The assumption was that an approved ETF would open the floodgates to both Wall Street and regular investors who want a stake in the digital currency but didn’t feel comfortable purchasing it on their own. This influx of new investors would then drive up the price of bitcoin.

Instead, the price dropped about 22 percent, from about $1,295.00 to as low as $1,000 as soon as the news broke. It’s since stabilized to about $1,120.00, which is still a drop of about 14 percent...."








Richard


----------



## MULTIZ321 (Mar 13, 2017)

Bitcoin is Making a Gigantic Comeback
By Jonathan Garber/ Markets/ Business Insider/ businessinsider.com

"Bitcoin is making a gigantic comeback.

The cryptocurrency had plunged by more than 16% shortly after US markets closed Friday, putting in a low of $978, following the US Securities and Exchange Commission's ruling to  reject the Winklevoss twins' exchange-traded fund. But now it's back to $1,231, up 26% from its lows and about $60 below its preannouncement levels. Bitcoin hit an all-time high of $1,327 on Friday morning. 

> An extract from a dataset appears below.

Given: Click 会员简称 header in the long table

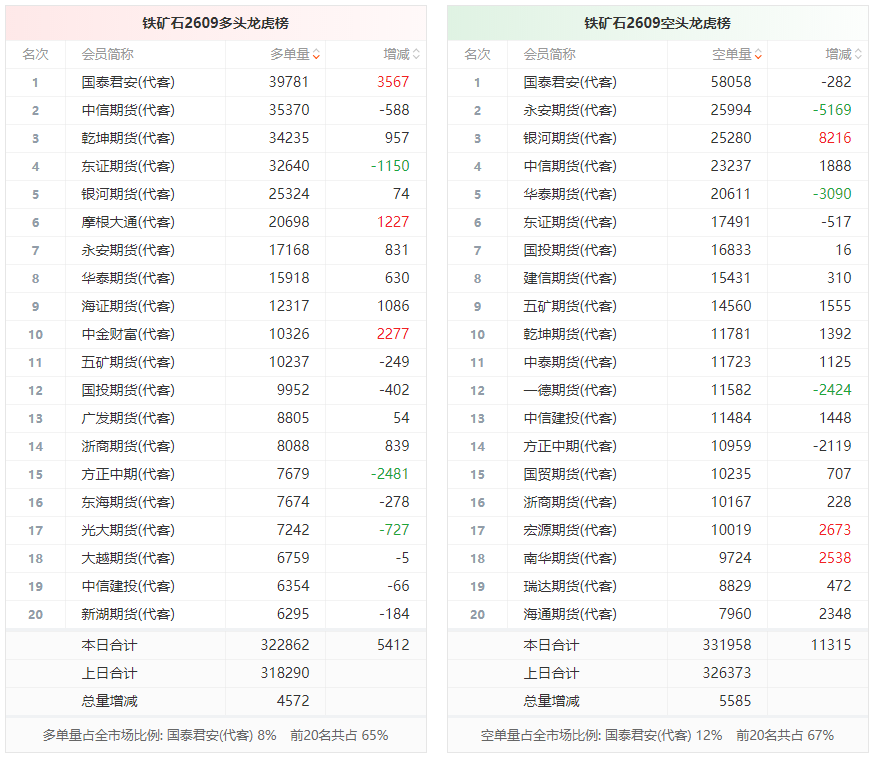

"Based on the record before it, the commission believes that the significant markets for bitcoin are unregulated," the SEC said in its statement rejecting the Winklevoss twins' ETF. "Therefore, as the exchange has not entered into, and would currently be unable to enter into, the type of surveillance-sharing agreement that has been in place with respect to all previously approved commodity-trust ETPs — agreements that help address concerns about the potential for fraudulent or manipulative acts and practices in this market — the commission does not find the proposed rule change to be consistent with the Exchange Act."

2017 has been a volatile year for bitcoin. It gained more than 20% in the first week of the year before crashing 35% on rumblings that China would begin cracking down on trading.

But the cryptocurrency has shrugged off news that China's biggest exchanges started charging a flat fee of 0.2% per transaction in addition to  blocking customer withdrawals. It rallied more than 30% over the past month in the face of that news, putting in a high of $1,237 on Friday, as traders speculated that the SEC would approve at least one of the three bitcoin ETFs.

The SEC will rule on SolidX Management's proposed bitcoin ETF on March 30 and Grayscale Investments' at a later date...."





Investing.com


Richard


----------



## jeysa (Mar 15, 2017)

spackler said:


> Bitcoin now ~$1175 after hitting a high in the upper $1200's last week.
> 
> Kudos to those wise enough to see the value in cryptocurrency & have been buying these last few years.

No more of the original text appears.